Building a Huffman Tree

Represent nodes:

import heapq

class Node:
    def __init__(self, frequency, symbol=None):
        self.frequency = frequency
        self.symbol = symbol
        self.left = None
        self.right = None

    def __lt__(self, other):
        return self.frequency < other.frequency

Construct the tree:

def build_huffman_tree(frequencies):
    heap = []

    for symbol, frequency in frequencies.items():
        heapq.heappush(
            heap,
            Node(frequency, symbol)
        )

    while len(heap) > 1:
        left = heapq.heappop(heap)
        right = heapq.heappop(heap)

        parent = Node(
            left.frequency + right.frequency
        )

        parent.left = left
        parent.right = right

        heapq.heappush(heap, parent)

    return heap[0]

Notice the combination of two algorithmic ideas:

  • Frequency counting using hash tables.
  • Priority queues using heaps.

This pattern appears repeatedly in real systems. Complex solutions often emerge from combining simple data structures.

Generating Codes

Traverse the tree.

def build_codes(node, prefix="", codes=None):
    if codes is None:
        codes = {}

    if node.symbol is not None:
        codes[node.symbol] = prefix
        return codes

    build_codes(node.left, prefix + "0", codes)
    build_codes(node.right, prefix + "1", codes)

    return codes

Example:

freq = {
    "A": 6,
    "B": 4,
    "C": 2,
    "D": 1,
}

tree = build_huffman_tree(freq)
codes = build_codes(tree)

print(codes)

Possible output:

{
  'A': '0',
  'B': '11',
  'C': '101',
  'D': '100'
}

Different valid trees may produce different codes while preserving the same compression ratio.

Encoding Data

Encoding becomes a table lookup.

def encode(text, codes):
    bits = []

    for ch in text:
        bits.append(codes[ch])

    return "".join(bits)

Example:

encoded = encode(
    "ABCD",
    codes
)

print(encoded)

Output:

011101100

The encoded stream contains fewer bits than a fixed-width representation.

Decoding Data

Decoding walks the Huffman tree.

def decode(bits, root):
    result = []

    node = root

    for bit in bits:
        if bit == "0":
            node = node.left
        else:
            node = node.right

        if node.symbol is not None:
            result.append(node.symbol)
            node = root

    return "".join(result)

Example:

original = decode(encoded, tree)

print(original)

Output:

ABCD

The original data is recovered exactly.

Dictionary Compression

Many datasets contain repeated strings rather than repeated characters.

Example:

ERROR user login failed
ERROR database unavailable
ERROR timeout reached
ERROR invalid password

The word:

ERROR

appears repeatedly.

Dictionary-based compression replaces recurring substrings with references.

Dictionary:
1 -> ERROR

Compressed:
1 user login failed
1 database unavailable
1 timeout reached
1 invalid password

This idea forms the foundation of the LZ family of algorithms.
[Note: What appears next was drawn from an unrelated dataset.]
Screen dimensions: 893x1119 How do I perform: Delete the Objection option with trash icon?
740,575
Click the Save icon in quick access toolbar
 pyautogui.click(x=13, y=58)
Sliding Window Compression

LZ77 maintains a sliding window over previously seen data.

Example:

ABABABABAB

After reading:

ABAB

the next occurrence:

ABAB

already exists in the window.

Instead of storing it again, store:

(offset, length)

Such as:

(4, 4)

meaning:

copy four characters from four positions back

Modern compression formats frequently build on variants of this idea.

Examples include:

  • DEFLATE
  • gzip
  • ZIP
  • PNG

These systems often combine dictionary matching with Huffman coding.

Compression Pipeline Design

A practical compression tool consists of several stages.

Input
  |
Tokenizer
  |
Pattern Detection
  |
Dictionary Builder
  |
Entropy Encoder
  |
Compressed Output

Decompression reverses the pipeline.

Compressed Input
  |
Entropy Decoder
  |
Dictionary Expansion
  |
Original Output

Each stage has a clear responsibility.

Streaming Compression

Large datasets may not fit into memory.

Examples:

  • Multi-gigabyte log files.
  • Database backups.
  • Network traffic.
  • Video archives.

A streaming compressor processes chunks incrementally.

def compress_stream(reader, compressor):
    while True:
        chunk = reader.read(8192)

        if not chunk:
            break

        compressor.write(chunk)

    compressor.finish()

Streaming avoids loading the entire dataset at once.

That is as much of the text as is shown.